Established in 1882 in the late 19 th century and incorporated in 1928, the Town of Lansing is located on four-tenths of an acre in the heart of Ashe County in the heart of the Blue Ridge Mountains of Western North Carolina. Primarily a small rural farming community since its beginnings, Lansing still retains its authentic small-town charm and proudly boasts about its one traffic light at the three-way intersection of Highway 194 and Big Horse Creek Road. As of the 2000 Federal Census, the township listed a population of 151 people, 68 households and 38 families, though these numbers will surely be a bit higher when results from the 2010 Census are released. In the past, Lansing barely survived two major fires in the 30s and 40s, and more recently survived serious flooding as a result of Hurricane Hugo in September 1989.
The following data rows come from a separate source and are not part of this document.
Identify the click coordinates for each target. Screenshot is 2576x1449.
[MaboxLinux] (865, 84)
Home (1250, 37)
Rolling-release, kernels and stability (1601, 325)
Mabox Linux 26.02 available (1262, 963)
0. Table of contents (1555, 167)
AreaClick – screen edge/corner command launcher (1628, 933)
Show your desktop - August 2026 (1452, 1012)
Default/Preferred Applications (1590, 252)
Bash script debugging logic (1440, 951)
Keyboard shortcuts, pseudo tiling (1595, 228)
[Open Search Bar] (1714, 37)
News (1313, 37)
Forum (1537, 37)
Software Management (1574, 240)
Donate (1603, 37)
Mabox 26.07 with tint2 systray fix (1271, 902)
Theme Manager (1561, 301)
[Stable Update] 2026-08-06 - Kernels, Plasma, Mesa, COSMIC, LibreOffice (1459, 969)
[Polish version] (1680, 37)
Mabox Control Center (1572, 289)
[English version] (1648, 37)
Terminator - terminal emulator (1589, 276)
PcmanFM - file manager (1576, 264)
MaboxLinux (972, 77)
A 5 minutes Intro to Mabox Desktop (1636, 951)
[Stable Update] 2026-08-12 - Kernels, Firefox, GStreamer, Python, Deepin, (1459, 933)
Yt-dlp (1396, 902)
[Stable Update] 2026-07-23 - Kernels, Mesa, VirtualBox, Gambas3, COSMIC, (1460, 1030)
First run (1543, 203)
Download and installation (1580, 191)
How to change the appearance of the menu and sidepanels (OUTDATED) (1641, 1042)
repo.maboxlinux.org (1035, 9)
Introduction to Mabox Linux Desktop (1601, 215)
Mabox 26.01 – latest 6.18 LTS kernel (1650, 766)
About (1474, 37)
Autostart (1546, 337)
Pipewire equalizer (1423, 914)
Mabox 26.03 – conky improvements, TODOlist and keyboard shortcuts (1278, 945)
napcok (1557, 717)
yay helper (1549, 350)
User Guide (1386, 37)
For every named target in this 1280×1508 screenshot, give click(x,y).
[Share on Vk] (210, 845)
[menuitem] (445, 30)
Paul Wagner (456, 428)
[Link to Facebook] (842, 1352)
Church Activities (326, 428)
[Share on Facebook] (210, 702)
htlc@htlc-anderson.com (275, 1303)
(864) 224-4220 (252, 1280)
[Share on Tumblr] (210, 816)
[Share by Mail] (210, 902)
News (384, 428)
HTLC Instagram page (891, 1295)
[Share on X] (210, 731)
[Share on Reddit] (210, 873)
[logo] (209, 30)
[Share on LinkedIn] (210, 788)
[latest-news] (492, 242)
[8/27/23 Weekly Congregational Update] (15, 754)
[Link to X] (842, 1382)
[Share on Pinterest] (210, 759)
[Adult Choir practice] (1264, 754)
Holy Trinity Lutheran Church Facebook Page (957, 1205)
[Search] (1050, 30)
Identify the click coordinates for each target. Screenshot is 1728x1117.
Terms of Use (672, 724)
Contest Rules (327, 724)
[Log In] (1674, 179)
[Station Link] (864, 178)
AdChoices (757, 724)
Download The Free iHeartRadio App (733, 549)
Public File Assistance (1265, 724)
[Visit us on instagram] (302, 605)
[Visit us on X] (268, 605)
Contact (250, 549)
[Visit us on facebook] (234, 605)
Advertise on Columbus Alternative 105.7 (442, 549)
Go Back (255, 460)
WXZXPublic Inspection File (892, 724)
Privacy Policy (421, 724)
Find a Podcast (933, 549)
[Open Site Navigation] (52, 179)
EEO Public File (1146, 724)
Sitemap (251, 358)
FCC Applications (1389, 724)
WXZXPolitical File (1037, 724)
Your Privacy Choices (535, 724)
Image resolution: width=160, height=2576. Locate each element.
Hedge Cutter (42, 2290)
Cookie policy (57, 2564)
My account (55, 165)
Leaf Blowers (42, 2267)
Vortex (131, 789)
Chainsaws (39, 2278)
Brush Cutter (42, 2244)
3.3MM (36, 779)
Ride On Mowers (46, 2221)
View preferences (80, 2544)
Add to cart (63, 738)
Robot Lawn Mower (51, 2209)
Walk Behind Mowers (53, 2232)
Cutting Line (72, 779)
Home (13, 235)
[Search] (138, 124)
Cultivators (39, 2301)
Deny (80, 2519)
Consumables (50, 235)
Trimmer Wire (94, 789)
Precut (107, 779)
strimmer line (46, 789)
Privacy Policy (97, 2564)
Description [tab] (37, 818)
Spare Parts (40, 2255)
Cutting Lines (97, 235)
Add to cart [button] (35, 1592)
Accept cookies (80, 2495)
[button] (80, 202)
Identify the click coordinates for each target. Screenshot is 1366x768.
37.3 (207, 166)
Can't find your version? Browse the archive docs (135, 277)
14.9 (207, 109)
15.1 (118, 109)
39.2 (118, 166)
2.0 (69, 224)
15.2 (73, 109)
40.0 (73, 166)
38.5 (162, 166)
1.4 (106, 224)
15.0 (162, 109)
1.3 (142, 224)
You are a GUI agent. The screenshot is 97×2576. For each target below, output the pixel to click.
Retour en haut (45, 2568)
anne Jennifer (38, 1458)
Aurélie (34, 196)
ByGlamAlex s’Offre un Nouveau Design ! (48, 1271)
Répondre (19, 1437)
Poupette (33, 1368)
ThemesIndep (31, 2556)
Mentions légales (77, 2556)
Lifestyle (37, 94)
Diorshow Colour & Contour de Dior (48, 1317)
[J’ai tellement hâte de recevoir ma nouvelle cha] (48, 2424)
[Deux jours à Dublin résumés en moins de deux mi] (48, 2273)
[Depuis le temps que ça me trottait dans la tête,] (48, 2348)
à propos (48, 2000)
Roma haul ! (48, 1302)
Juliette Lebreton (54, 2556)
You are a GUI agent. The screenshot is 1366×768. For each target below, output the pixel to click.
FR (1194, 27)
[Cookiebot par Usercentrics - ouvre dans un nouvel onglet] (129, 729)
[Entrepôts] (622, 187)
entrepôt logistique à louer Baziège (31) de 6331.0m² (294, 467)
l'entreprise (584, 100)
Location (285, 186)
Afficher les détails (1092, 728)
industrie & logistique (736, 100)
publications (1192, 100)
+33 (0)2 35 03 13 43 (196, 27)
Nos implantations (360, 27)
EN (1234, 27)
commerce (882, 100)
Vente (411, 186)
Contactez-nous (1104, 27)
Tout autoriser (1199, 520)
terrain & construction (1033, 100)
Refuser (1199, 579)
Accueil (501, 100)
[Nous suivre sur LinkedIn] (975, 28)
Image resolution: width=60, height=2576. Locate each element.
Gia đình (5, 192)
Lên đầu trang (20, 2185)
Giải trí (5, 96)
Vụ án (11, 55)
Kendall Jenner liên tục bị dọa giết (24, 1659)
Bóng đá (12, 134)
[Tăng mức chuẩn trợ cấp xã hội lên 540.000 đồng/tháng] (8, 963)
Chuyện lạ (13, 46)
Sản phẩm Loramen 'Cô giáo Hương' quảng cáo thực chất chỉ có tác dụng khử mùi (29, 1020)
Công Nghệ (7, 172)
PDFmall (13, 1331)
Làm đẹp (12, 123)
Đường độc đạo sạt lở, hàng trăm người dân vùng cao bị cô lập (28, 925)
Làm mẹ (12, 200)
Despite its small size, Lansing has a proud and memorable history. In the early 20 th century, the arrival of the Norfolk & Western Railroad (also known as the Virginia Creeper, which also served Todd, West Jefferson, White Oak and other townships in Ashe County) changed the direction of Lansing’s future by triggering socioeconomic changes that are typical when modern technologies reach into rural areas. Rail transportation enabled several local iron mines to ship iron ore, and in addition to the general store and post office, other businesses included a cheese plant, a coffin shop, a medical doctor’s office, a restaurant and a bank. While these are now gone, new businesses have moved into this prosperous town, with more than 30 businesses now calling Lansing home!
Lansing residents love their town and its history and do everything possible to keep them alive in both story and practice. In fact, the former Young & Hudler Hardware Store is now home to First Citizens Bank; the old Lansing Train Depot now houses the Lansing Volunteer Fire Department; the Lansing Presbyterian Church still occupies its original building constructed from native stone in 1928; and the Lansing Grocery & Milling Company store now houses The Liar’s Bench art and antiques shop. In 2007, the New River Winery relocated its production and retail facilities into the old Lansing School that was built by the federal Works Progress Administration (WPA) in 1941 using strikingly beautiful granite sourced from local mines.